Off The Bus was created by NewAssignment.Net and the Huffington Post in the spring of 2007 to break out of patterns in the campaign press that repeat from election to election-- horse race journalism amid the spin cycle, with polls, ads, campaign strategy and "inside" analysis of what the candidates are doing to win. This is the stock-in-trade of professional reporters on the press bus.

But we think there are new demands on politics and journalism and all forms of media today because more people want to participate-- and they know they can. Established institutions are often not ready to respond by creating "open" versions of themselves.

Off The Bus is an all-purpose campaign news bureau, but an open version of one.

It would be more accurate to say semi-open. Portions of the site are unedited and user controlled. The blogging system is basically a free space. We don't tell you what to write. (Well, we do but you don't have to listen.) The front page, section pages and various feeds we send out are filtered, edited products.

We try to practice "pro-am" journalism at OffTheBus, which simply means high standards in truthtelling for the journalism of all participants, pros and amateurs working together in pursuit of editorial goods. Which goods? News, information and commentary that is useful to voters and finds its own following on the Web. (See our Guidelines for OffTheBus Bloggers.)

And by involving hundreds of people in writing and reporting, some of whom claim specialized beats, while thousands more join in our "networked journalism" projects, we're trying to show that a strength-in-numbers approach has distinct advantages in a sprawling and wide-open election.

The site covers the campaigns of all the candidates for president in both parties. It is independent and unaffiliated with either the Democratic or Republican Party. Its perspective is determined by the publishers, Arianna Huffington and Jay Rosen; by the editorial staff they hire, and by individual authors and producers who use our platform. There is no party line.

### Data
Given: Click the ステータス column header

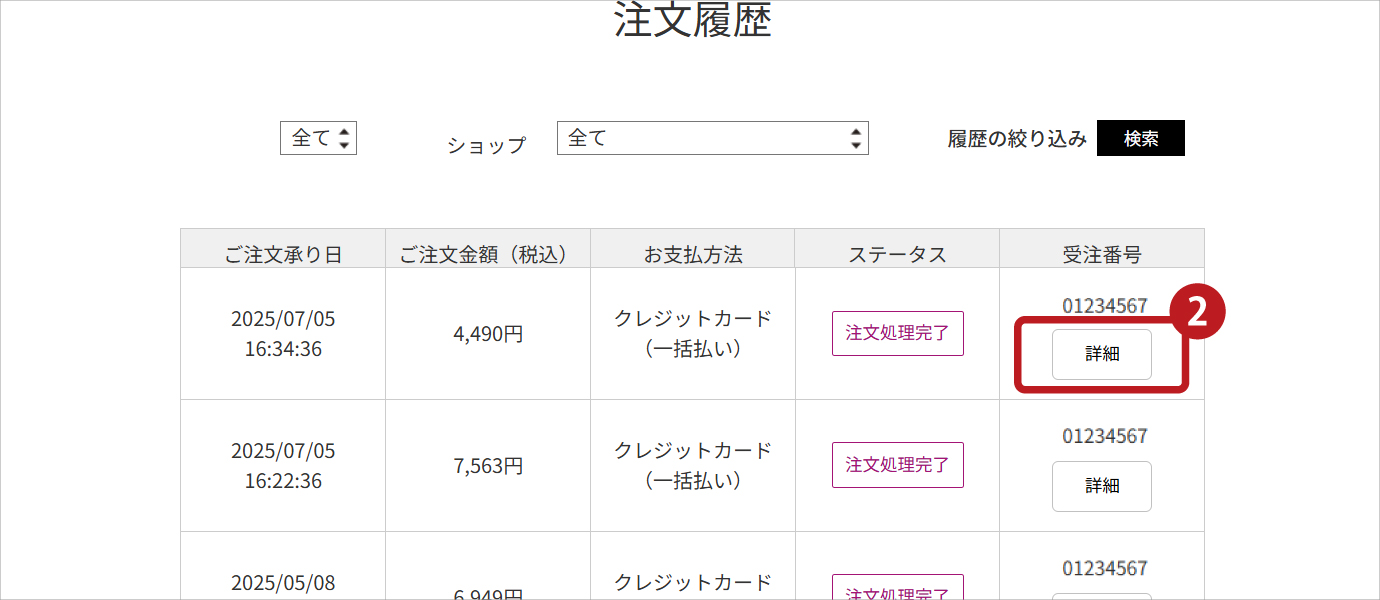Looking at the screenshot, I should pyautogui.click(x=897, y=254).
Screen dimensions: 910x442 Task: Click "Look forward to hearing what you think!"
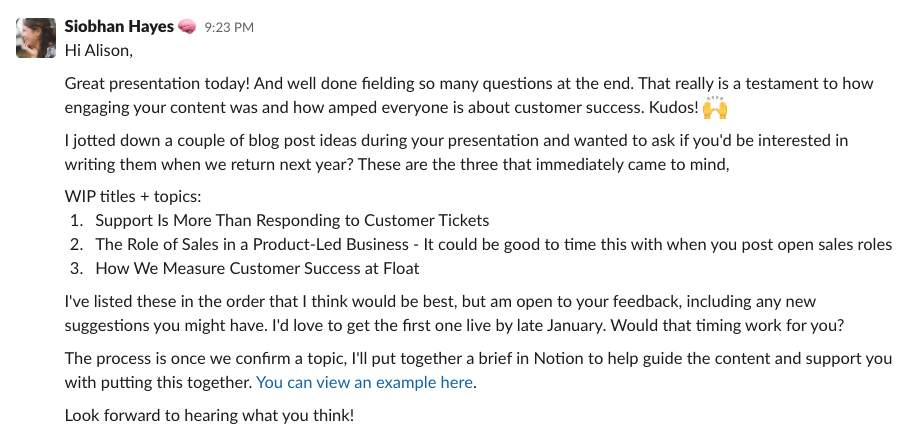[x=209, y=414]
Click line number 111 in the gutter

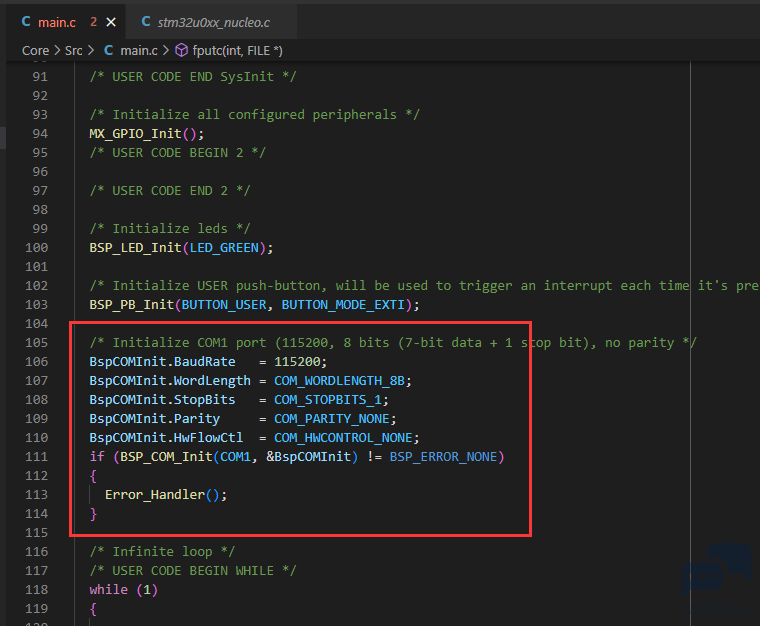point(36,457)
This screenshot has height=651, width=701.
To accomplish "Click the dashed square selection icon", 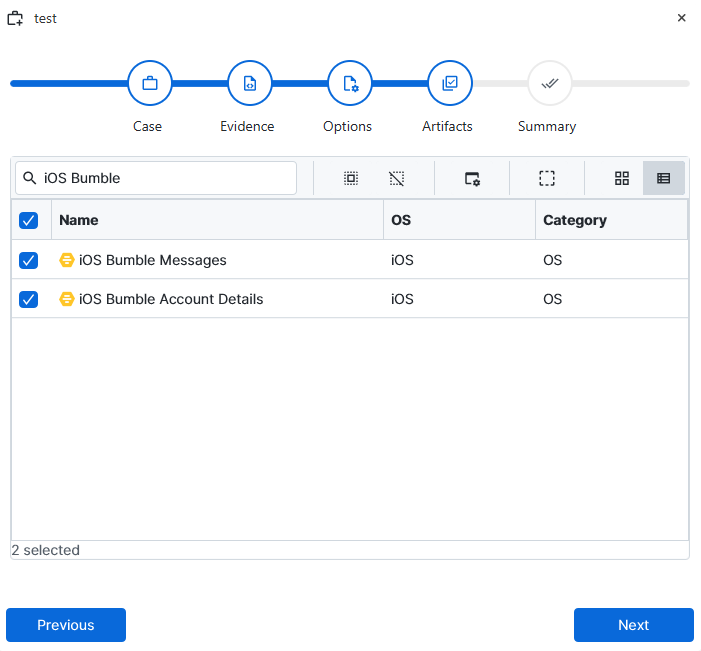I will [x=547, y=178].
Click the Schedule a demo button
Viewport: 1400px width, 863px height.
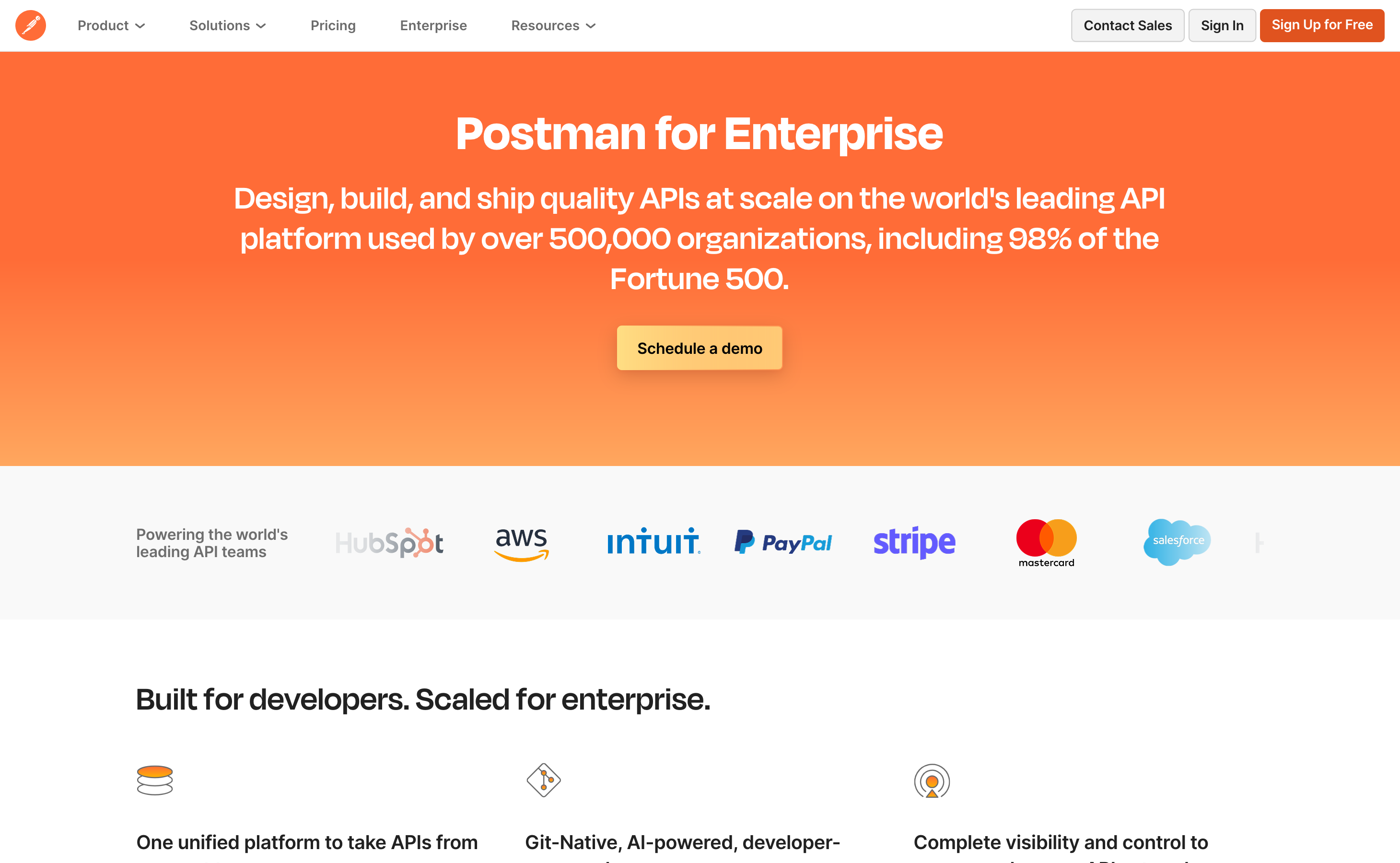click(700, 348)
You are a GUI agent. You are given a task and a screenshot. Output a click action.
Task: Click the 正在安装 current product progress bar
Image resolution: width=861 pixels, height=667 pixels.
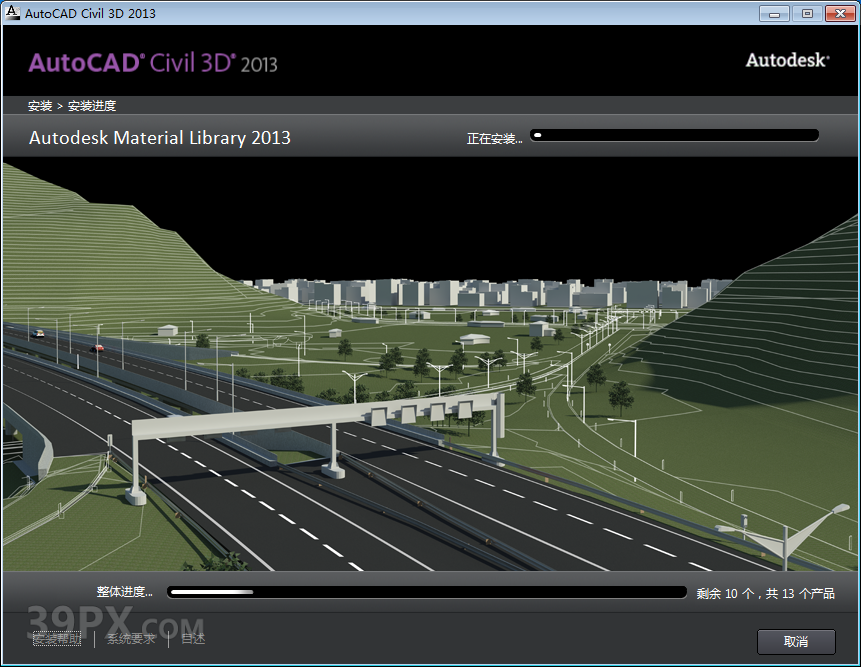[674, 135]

### Complete the following
1) Rewrite the stretch of the Off The Bus passage from "It would be" through "for OffTheBus Bloggers.)", changing "semi-open" to "partly open".
2) Give back, word for word, the stretch of the listing from the line containing "You are a GUI" through the end of the listing, leaving out the pictures.
The Off The Bus passage and the listing have no connection to each other.

### The responses
1)
It would be more accurate to say partly open. Portions of the site are unedited and user controlled. The blogging system is basically a free space. We don't tell you what to write. (Well, we do but you don't have to listen.) The front page, section pages and various feeds we send out are filtered, edited products.

We try to practice "pro-am" journalism at OffTheBus, which simply means high standards in truthtelling for the journalism of all participants, pros and amateurs working together in pursuit of editorial goods. Which goods? News, information and commentary that is useful to voters and finds its own following on the Web. (See our Guidelines for OffTheBus Bloggers.)

2)
You are a GUI agent. You are given a task and a screenshot. Output a click action.
Task: Click the 正在安装 current product progress bar
Image resolution: width=861 pixels, height=667 pixels.
[674, 135]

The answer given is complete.